Kürt meselesinin, Filistin'deki Suriye’deki gelişmeler, Irak’ın geleceği ve Ortadoğu’nun istikrarından bağımsız düşünülemeyeceğini ifade eden İHH Elazığ Şube Başkanı Erdal Altunbaş açıklamasında şu görüşlere yer verdi:

“Kürt sorunu başta ulusal bir sorunken, günümüzde bölgesel dengeleri etkileyebilen uluslararası bir sorun halini almıştır. Gelinen noktada Türkiye’nin Suriye Kürtlerinden hiçbir grubu dışlamadan, müspet ve yapıcı bir ilişki geliştirmesinin son derece önemli olduğu aşikârdır. Suriye Kürtleri ile sağlıklı zeminde bir araya gelmek, Türkiye’nin içerideki çözüm sürecine ivme kazandıracağı gibi dışarıdaki bölge siyasetinde de gücünü tahkim edecektir. Suriye Kürtlerinin yeni oluşan Şam Yönetimi ile yapıcı ilişkiler kurması ve Şam Yönetimi içinde yer alması gerekirken Suriye’deki Kürtlerin Suriye’nin bir parçası olduğunun da yeni yönetimce kabul edilmesi gerekmektedir. Bu noktada Şam Yönetimi’nin, Suriye Kürtlerinin varlığını ve haklarını anayasal güvence altına alması önem arz etmektedir”

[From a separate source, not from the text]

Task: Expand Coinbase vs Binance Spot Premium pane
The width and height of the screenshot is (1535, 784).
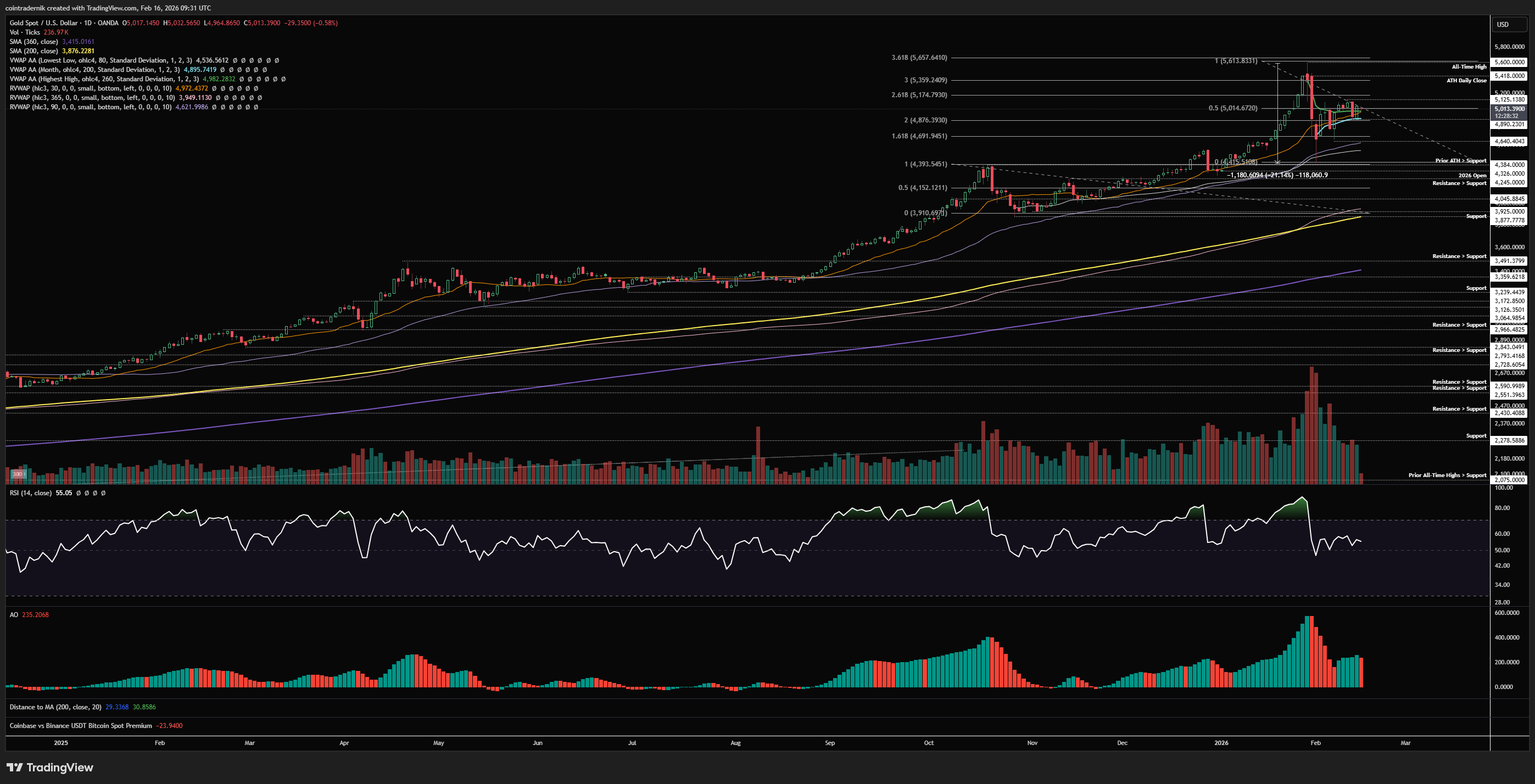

Kürt meselesinin çözümünün, Türkiye’de iç cephenin güçlenmesini sağlayacağı gibi ekonomik istikrara da katkıda bulunacağını ifade eden Altunbaş; “Kürt meselesinin çözümü PKK tartışmalarına kurban edilmemeli. PKK’nın silah bırakması ve çatışmaların bitmesi, ülkemizde Türk ve Kürt vatandaşları birbirine daha yaklaştıracak, kardeşliği pekiştirecek ve tarihi birlikteliği tekrardan güçlendirecektir. Türkiye Cumhuriyeti sınırları içerisinde yaşayan Kürtlerin kahir ekseriyetinin Türkiye’den ayrılarak bağımsız bir devlet kurmak gibi bir talepleri yoktur. Dil ve kimlik problemi, Kürt meselesinin en önemli başlığıdır. Bu başlığa dair sıkıntıların anayasal düzenlemeyle giderilmesi durumunda sorun büyük oranda çözülmüş olacaktır. Bürokratik ve resmi kurumların arayışları yanında sivil toplumun gözünden Kürt meselesinin çözümüne yönelik sivil katkılara, tespitlere, önerilere ve sivil toplumun olası sorumluluklarına ilişkin de bir çalışma yapılması gerekmektedir. AK Parti’nin 2005 yılından itibaren başlattığı çözüm denemelerinin İslami camianın Kürt meselesiyle ilgili yoğun vurgusu ve çözüm önerileriyle ilişkisi göz ardı edilmemelidir. STK’lar Kürt meselesini ele alırken çözüme odaklanarak ideolojik kamplaşmalardan kaçınmalıdır. Toplum olarak bugüne kadar bu meseleden kaynaklı büyük kayıplar yaşadık. Telafisi mümkün olmayan çok ağır bedeller ödedik. Hal böyleyken, bütün sivil toplum kuruluşları ellerini taşın altına koymalı, sorumluluklarının bilinciyle hareket etmeli, sürecin başarısı için katkı sunma görevlerini yerine getirmelidir.” Dedi.
 

Bakmadan Geçme

WhatsApp İhbar Hattı
ÇEKİN, GÖNDERİN, YAYINLAYALIM!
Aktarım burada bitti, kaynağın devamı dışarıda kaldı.